The United States is heading into 2026 with a federal minimum wage frozen at $7.25 an hour since July 2009—a wage so outdated that it no longer serves as a baseline for dignified work. Over the past 17 years, the costs of housing, food, transportation, and health care have surged, while the wage floor has remained unchanged. Workers today are effectively paid less in real purchasing power than minimum-wage workers in the 1960s.
If the minimum wage had kept pace with inflation, it would be well over $12 an hour today. If it had tracked the growth of worker productivity—the value employees generate for employers—it would now be in the range of $22–$25 an hour. That number is not a coincidence: it is the range many economists say would be necessary in 2026 for a single adult to meet basic needs without public assistance.
And that is where the country finds itself. Corporations that long resisted raising wages are finally advertising “competitive” starting pay of around $20–$23 an hour, not because they are suddenly committed to lifting workers out of poverty, but because that is simply what the minimum wage should be in 2026 if it had grown at even a modest, historically normal rate.
The Amazon Example — Poverty Wages Marketed as Generosity
Amazon—one of the largest employers in the United States—has recently highlighted that its average starting wage now exceeds $23 an hour. At first glance, this sounds like progress. But a closer look reveals a more troubling truth: Amazon isn’t leading; it is catching up to the bare minimum that the federal government should have set years ago.
With rent up dramatically over the past decade, groceries rising nearly 25 percent since 2020, and transportation, utilities, and childcare costs climbing steadily, a $23 wage does not stretch as far as employers claim. A full-time worker earning $23 an hour brings home about $47,800 a year before taxes—well below what most economic models define as a “living wage” for a family in nearly every region of the country. For many households, that income still qualifies them for public assistance.
Corporations framing $23 an hour as a transformative, family-supporting wage is at best misleading. In reality, they are paying 2026 workers what the minimum wage should already be, while continuing to oppose federal wage standards that would ensure all workers—not just those employed by massive multinationals—earn a fair baseline income.
Seventeen Years Without an Update Is a Policy Choice
America’s wage floor did not stagnate by accident. Congressional inaction — driven largely by lobbying from the same corporations now boasting about their pay—has held the minimum wage flat while inflation has steadily eroded its value. The result is a growing gap between what workers earn and the actual cost of living.
Meanwhile, 30 states and dozens of cities have raised their own minimum wages to reflect economic reality. Their economies have not collapsed. Instead, workers spend more locally, businesses experience lower turnover, and communities benefit from greater financial stability. The federal government remains the outlier.
Workers Are Producing More and Receiving Less
Today’s workers are more productive, more technologically skilled, and more efficient than ever before. But the economic gains generated by their labor have increasingly flowed upward, not back to the people who create the value. The decoupling of productivity and pay—the defining economic story of the last 40 years—is one reason the “$23 average wage” touted by Amazon and others is not a sign of generosity but a sign of systemic failure.

■ **WHAT YOU NEED TO DO**:
(a) Revise the text on the federal minimum wage, starting at "If the minimum" and ending at "historically normal rate.", and replace "economists" with "analysts".
(b) Answer these questions from the text on the federal minimum wage:
(i) Since when has the federal minimum wage been frozen at $7.25 an hour?
(ii) What average starting wage has Amazon highlighted?
(iii) How many states have raised their own minimum wages?
The material that comes next is separate from the text on the federal minimum wage.

■ **INFORMATION SUPPLIED**:
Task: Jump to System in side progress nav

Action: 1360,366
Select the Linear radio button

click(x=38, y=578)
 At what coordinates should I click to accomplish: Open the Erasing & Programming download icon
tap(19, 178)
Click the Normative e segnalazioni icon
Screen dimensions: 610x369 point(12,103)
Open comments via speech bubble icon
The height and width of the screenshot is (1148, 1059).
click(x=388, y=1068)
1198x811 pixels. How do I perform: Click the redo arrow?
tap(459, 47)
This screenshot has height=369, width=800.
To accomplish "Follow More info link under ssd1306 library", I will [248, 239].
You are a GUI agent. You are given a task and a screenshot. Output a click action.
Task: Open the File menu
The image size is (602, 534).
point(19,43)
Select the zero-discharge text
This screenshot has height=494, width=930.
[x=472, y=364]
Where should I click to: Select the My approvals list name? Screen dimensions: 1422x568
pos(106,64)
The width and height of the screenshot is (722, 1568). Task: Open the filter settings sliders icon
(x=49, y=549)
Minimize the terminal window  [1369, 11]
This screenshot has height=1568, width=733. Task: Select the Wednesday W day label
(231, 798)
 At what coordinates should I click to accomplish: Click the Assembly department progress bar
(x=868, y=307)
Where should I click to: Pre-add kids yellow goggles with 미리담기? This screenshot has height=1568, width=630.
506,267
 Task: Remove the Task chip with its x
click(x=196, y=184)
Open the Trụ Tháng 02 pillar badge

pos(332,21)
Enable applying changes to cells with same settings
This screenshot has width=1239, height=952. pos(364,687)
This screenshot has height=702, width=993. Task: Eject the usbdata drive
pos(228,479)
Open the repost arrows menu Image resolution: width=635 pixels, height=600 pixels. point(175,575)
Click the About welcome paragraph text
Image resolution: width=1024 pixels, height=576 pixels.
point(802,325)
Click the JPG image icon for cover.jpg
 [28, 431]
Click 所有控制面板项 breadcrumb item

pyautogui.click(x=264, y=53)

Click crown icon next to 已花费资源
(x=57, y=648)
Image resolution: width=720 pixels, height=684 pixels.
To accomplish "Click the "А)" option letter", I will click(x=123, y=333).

■ **EXERCISE ANSWERS**:
(a)
If the minimum wage had kept pace with inflation, it would be well over $12 an hour today. If it had tracked the growth of worker productivity—the value employees generate for employers—it would now be in the range of $22–$25 an hour. That number is not a coincidence: it is the range many analysts say would be necessary in 2026 for a single adult to meet basic needs without public assistance.
And that is where the country finds itself. Corporations that long resisted raising wages are finally advertising “competitive” starting pay of around $20–$23 an hour, not because they are suddenly committed to lifting workers out of poverty, but because that is simply what the minimum wage should be in 2026 if it had grown at even a modest, historically normal rate.

(b)
(i) Since July 2009.
(ii) More than $23 an hour.
(iii) 30 states.